Items listed in a dataset:
□ □ □ □ □ □ □

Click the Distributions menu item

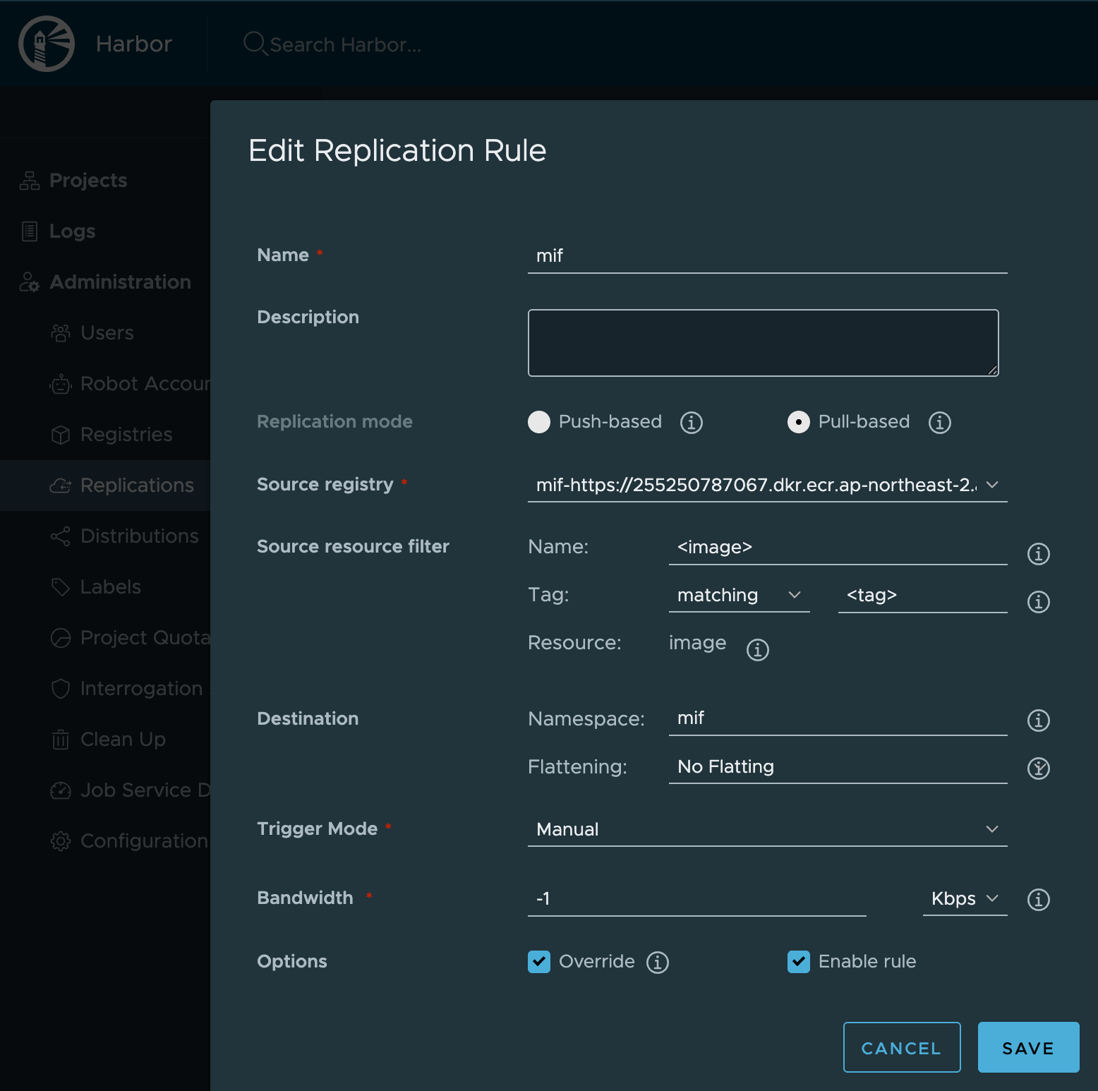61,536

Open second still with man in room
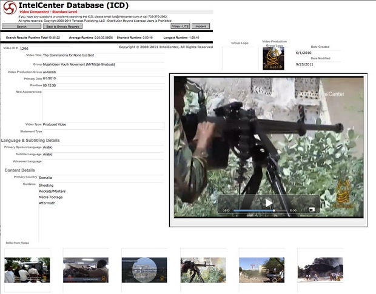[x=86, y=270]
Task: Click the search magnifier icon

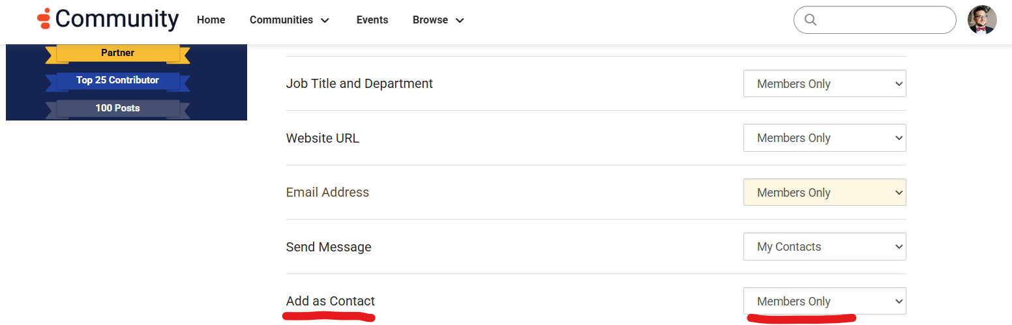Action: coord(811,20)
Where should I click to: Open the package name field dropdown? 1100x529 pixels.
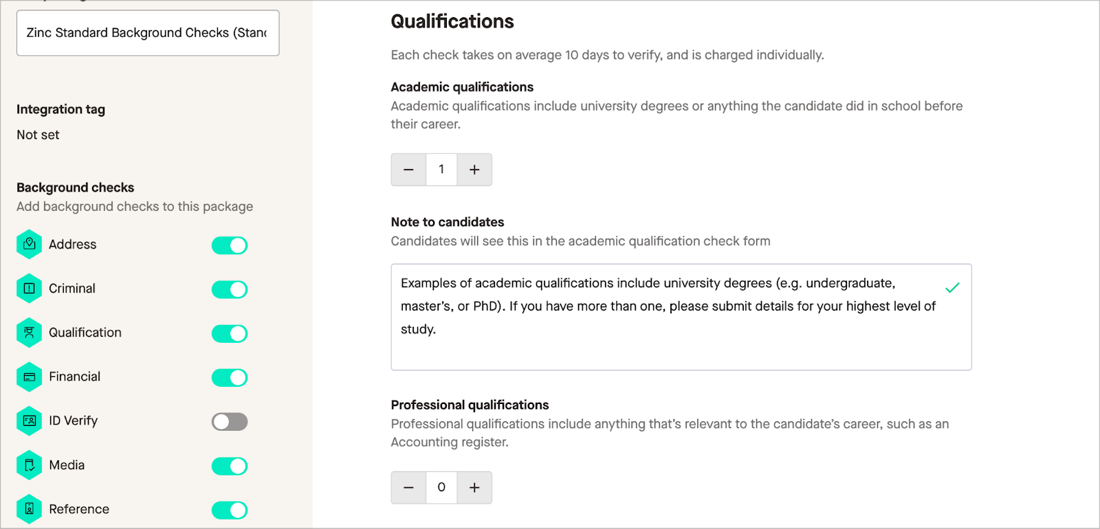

□ □ □ □ □ □ □

• [Instructions to follow]: Do not copy pictures. Restate exactly the lines from the one containing "Open second still with man in room" through the last line of the records.

• [Response to the exercise]:
Open second still with man in room
[x=86, y=270]
Task: Click the search magnifier icon

Action: coord(811,20)
Where should I click to: Open the package name field dropdown? 1100x529 pixels.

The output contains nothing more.